また、承認時間が早いことでビットコインのようなスケーラビリティ問題および「51%攻撃」などの悪意ある攻撃を受けにくいというメリットもある。
特徴
一般的な仮想通貨の取引は、公開鍵さえわかれば取引履歴はブロックチェーンから容易に特定されてしまう。
モネロが採用する技術である「リング署名」は、公開鍵を複数人のグループで生成し、署名がグループ内の誰かであることを証明することを可能にするものだ。複数人による署名を行うことで、個人を特定することが難しくなるという特徴がある。
さらに、匿名性を保つミキシングと異なる点は、匿名グループを自動で編成・再編成するために取引時に混ぜ合わせる媒介を必要としない点だ。
規制
モネロはその匿名性の高さから、テロリストの資金供給経路、またはマネーロンダリングとしての利用、あるいは闇市場サイト(ダークウェブ)での決済手段として利用される懸念があることから規制が進められており、特に欧米ではその流れが強くなっている。

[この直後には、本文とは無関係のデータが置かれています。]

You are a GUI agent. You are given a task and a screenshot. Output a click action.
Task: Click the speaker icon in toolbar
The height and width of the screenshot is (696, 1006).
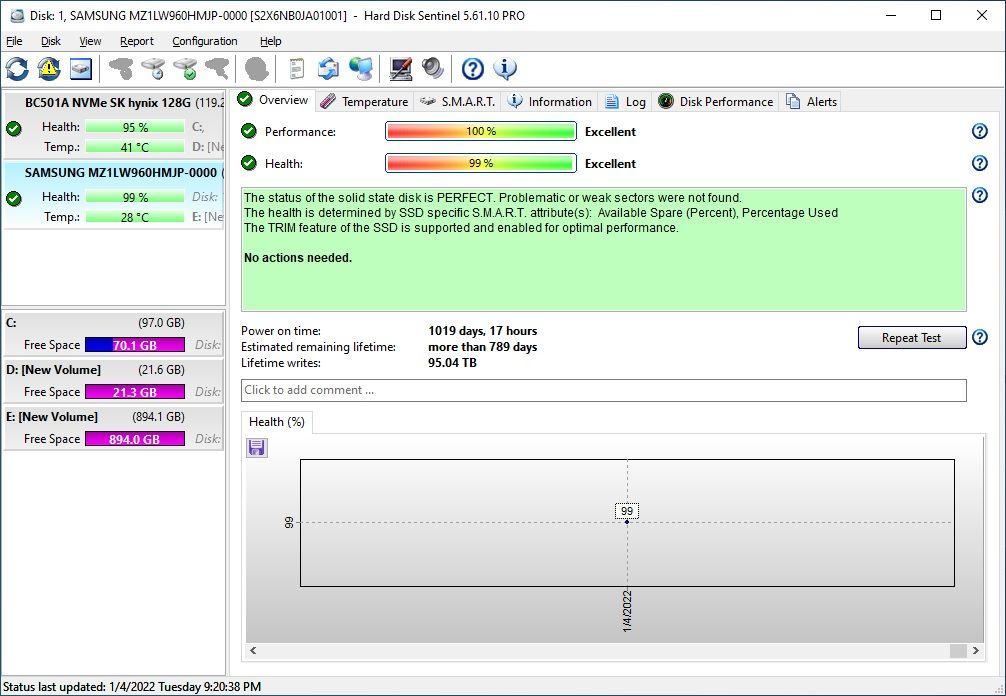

2020年初めに発表された欧州刑事警察機構(ユーロポール)の「インターネット犯罪脅威評価」では、モネロはZcashに次いで「ダークウェブ上での取引のため、最も定評のあるプライバシーコイン」となりつつあり、「法執行機関の捜査に障害となる可能性」が指摘された。
海外取引所では、バイナンスやHuobi、Krakenなどの主要な仮想通貨取引所に上場されている。日本でも過去にはコインチェックでの取扱いがあったものの、金融庁からの指摘を受けて2018年に上場廃止となった。